E-commerce Platform - Image Service GCP to AWS

E-commerce Platform - Image Service GCP to AWS

What is Image Service:

It’s a asynchronous image resize service. When you access product image in the e-commerce platform, you’ll access image with https://image-service.com/image/1?size=100x200. The service will try to find the image with id 1 and size 100x200. If it can’t find an existing one, it sends out a job to resize the image in the background.

Why we did this:

  • Reduce the data transfer fee between two cloud providers.
  • Focus on AWS. As the team is mainly using AWS.
  • Improve manually renew certification with AWS Certificate Manager.
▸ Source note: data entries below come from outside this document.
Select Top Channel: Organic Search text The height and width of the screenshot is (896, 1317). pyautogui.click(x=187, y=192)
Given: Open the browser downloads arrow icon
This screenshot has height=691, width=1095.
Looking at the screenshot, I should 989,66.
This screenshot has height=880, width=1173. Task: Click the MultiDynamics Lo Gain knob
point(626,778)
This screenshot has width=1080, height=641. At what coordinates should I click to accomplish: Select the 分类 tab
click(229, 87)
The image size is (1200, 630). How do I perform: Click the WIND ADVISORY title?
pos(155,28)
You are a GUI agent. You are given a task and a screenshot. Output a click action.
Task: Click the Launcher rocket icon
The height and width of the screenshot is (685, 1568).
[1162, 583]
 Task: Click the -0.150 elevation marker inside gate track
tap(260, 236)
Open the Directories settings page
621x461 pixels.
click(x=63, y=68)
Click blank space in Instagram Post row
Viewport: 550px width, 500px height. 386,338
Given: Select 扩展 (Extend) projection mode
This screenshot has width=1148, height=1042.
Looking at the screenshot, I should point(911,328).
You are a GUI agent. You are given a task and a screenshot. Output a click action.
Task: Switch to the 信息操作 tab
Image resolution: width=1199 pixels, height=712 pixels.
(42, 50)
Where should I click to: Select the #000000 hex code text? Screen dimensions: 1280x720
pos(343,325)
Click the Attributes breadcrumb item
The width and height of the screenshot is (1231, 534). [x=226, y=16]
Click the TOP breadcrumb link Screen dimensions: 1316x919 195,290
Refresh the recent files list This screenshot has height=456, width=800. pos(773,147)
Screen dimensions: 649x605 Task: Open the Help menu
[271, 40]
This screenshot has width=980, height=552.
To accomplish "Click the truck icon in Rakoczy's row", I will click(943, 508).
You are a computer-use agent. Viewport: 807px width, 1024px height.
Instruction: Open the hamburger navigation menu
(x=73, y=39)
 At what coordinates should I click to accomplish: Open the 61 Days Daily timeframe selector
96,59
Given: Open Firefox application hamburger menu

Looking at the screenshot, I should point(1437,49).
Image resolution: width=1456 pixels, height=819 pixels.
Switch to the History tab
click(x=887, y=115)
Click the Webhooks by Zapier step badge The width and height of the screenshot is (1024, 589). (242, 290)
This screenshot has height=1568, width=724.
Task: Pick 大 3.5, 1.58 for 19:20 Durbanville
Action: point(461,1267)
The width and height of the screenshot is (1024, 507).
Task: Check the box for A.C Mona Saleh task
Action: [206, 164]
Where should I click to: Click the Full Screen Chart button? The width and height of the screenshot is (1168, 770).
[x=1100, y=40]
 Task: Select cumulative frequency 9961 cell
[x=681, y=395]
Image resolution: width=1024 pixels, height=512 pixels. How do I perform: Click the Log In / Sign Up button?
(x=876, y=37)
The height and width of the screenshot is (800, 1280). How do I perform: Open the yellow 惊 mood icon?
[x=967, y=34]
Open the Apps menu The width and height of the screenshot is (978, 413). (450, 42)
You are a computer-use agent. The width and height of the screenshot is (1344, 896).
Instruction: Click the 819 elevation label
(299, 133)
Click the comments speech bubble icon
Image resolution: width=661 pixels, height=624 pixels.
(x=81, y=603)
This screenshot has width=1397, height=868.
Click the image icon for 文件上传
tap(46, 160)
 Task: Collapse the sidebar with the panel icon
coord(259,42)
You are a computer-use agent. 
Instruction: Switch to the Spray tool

In this project, I contributed to those items:

  • Moved architecture from GCP to AWS (GKE to EKS). Modified RoR application to use AWS Web Identity to get SQS permission and interact with SQS in EKS.

  • Moved GCP Cloud Function to AWS Lambda. This includes using Lambda Layer to store image processing library and implementing Lambda function to process image.

  • Solved Lambda faced limitation of disk space. Image Service uses disk to store temporary artifacts. However, the disk size has /tmp 250 MB limitation. Considering using EFS would cost greatly. Therefore, we Terraform to deploy multiple Lambda functions. Because /tmp disk only shared within same Lambda function.

  • Used k8s-cloudwatch-adapter to scale out/in our service. I replaced cloudwatch-adapter with Keda afterward. The auto scaling mechanism can handle workload with avg. 50k rpm and max. 80k rpm.

  • Optimized the CloudFront cache rule. In the beginning, our application rely on User-Agent Header to handle request. This can greatly impact cache. I changed our application to get the required data from Query String instead of Header. The result is increasing cache Hit Rate from 50% to 90%.

  • Optimized memory usage. I observed the application and find the application has Memory Fragmentation issue. Then, I change our Memory Allocator to jemalloc . By doing so, we reduced 80% memory usage.

Architecture

Image-Service-GCP-to-AWS

Result

After we disabled CloudFront Forward Header, and cache started to work.
image-1

After we changed the Memory Allocator, memory usage decreased by 80%.
---2022-02-02---11.14.46